# Information:
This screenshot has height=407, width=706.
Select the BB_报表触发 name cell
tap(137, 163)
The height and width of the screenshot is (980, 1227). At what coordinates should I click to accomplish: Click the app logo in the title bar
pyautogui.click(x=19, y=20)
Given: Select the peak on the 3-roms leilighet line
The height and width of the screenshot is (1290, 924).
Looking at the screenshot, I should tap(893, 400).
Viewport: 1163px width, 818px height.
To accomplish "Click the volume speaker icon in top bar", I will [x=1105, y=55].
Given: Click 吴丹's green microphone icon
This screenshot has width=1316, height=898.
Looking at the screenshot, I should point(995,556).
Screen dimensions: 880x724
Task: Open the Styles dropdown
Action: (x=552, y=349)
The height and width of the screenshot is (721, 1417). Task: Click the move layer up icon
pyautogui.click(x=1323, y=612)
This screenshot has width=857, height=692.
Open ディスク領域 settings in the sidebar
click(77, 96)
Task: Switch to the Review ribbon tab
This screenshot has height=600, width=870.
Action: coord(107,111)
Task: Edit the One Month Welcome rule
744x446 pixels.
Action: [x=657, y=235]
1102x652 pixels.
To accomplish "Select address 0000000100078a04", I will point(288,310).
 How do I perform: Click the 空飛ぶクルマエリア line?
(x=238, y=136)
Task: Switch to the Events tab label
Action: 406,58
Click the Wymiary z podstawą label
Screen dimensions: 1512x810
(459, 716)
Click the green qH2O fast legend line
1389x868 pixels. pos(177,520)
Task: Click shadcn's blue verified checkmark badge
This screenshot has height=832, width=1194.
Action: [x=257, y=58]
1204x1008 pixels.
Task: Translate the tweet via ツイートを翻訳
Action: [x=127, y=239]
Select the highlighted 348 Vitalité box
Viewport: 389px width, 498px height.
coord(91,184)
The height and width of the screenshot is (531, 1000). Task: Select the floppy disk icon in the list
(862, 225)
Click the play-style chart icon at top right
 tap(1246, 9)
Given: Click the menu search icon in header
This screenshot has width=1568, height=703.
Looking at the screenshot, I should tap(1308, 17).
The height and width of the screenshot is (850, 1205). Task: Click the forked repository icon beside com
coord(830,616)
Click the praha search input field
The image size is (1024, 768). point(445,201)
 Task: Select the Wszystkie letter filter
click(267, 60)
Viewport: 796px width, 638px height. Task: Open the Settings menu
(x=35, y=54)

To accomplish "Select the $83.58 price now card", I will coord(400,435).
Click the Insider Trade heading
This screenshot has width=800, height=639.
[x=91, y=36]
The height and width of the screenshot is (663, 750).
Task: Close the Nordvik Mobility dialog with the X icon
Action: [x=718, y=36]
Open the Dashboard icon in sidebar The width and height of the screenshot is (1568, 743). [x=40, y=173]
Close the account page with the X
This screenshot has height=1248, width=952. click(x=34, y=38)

# About this task:
Retype every record above exactly as written.

# The answer:
This screenshot has height=407, width=706.
Select the BB_报表触发 name cell
tap(137, 163)
The height and width of the screenshot is (980, 1227). At what coordinates should I click to accomplish: Click the app logo in the title bar
pyautogui.click(x=19, y=20)
Given: Select the peak on the 3-roms leilighet line
The height and width of the screenshot is (1290, 924).
Looking at the screenshot, I should tap(893, 400).
Viewport: 1163px width, 818px height.
To accomplish "Click the volume speaker icon in top bar", I will [x=1105, y=55].
Given: Click 吴丹's green microphone icon
This screenshot has width=1316, height=898.
Looking at the screenshot, I should point(995,556).
Screen dimensions: 880x724
Task: Open the Styles dropdown
Action: (x=552, y=349)
The height and width of the screenshot is (721, 1417). Task: Click the move layer up icon
pyautogui.click(x=1323, y=612)
This screenshot has width=857, height=692.
Open ディスク領域 settings in the sidebar
click(77, 96)
Task: Switch to the Review ribbon tab
This screenshot has height=600, width=870.
Action: coord(107,111)
Task: Edit the One Month Welcome rule
744x446 pixels.
Action: [x=657, y=235]
1102x652 pixels.
To accomplish "Select address 0000000100078a04", I will point(288,310).
 How do I perform: Click the 空飛ぶクルマエリア line?
(x=238, y=136)
Task: Switch to the Events tab label
Action: 406,58
Click the Wymiary z podstawą label
Screen dimensions: 1512x810
(459, 716)
Click the green qH2O fast legend line
1389x868 pixels. pos(177,520)
Task: Click shadcn's blue verified checkmark badge
This screenshot has height=832, width=1194.
Action: [x=257, y=58]
1204x1008 pixels.
Task: Translate the tweet via ツイートを翻訳
Action: [x=127, y=239]
Select the highlighted 348 Vitalité box
Viewport: 389px width, 498px height.
coord(91,184)
The height and width of the screenshot is (531, 1000). Task: Select the floppy disk icon in the list
(862, 225)
Click the play-style chart icon at top right
 tap(1246, 9)
Given: Click the menu search icon in header
This screenshot has width=1568, height=703.
Looking at the screenshot, I should tap(1308, 17).
The height and width of the screenshot is (850, 1205). Task: Click the forked repository icon beside com
coord(830,616)
Click the praha search input field
The image size is (1024, 768). point(445,201)
 Task: Select the Wszystkie letter filter
click(267, 60)
Viewport: 796px width, 638px height. Task: Open the Settings menu
(x=35, y=54)

To accomplish "Select the $83.58 price now card", I will coord(400,435).
Click the Insider Trade heading
This screenshot has width=800, height=639.
[x=91, y=36]
The height and width of the screenshot is (663, 750).
Task: Close the Nordvik Mobility dialog with the X icon
Action: [x=718, y=36]
Open the Dashboard icon in sidebar The width and height of the screenshot is (1568, 743). [x=40, y=173]
Close the account page with the X
This screenshot has height=1248, width=952. click(x=34, y=38)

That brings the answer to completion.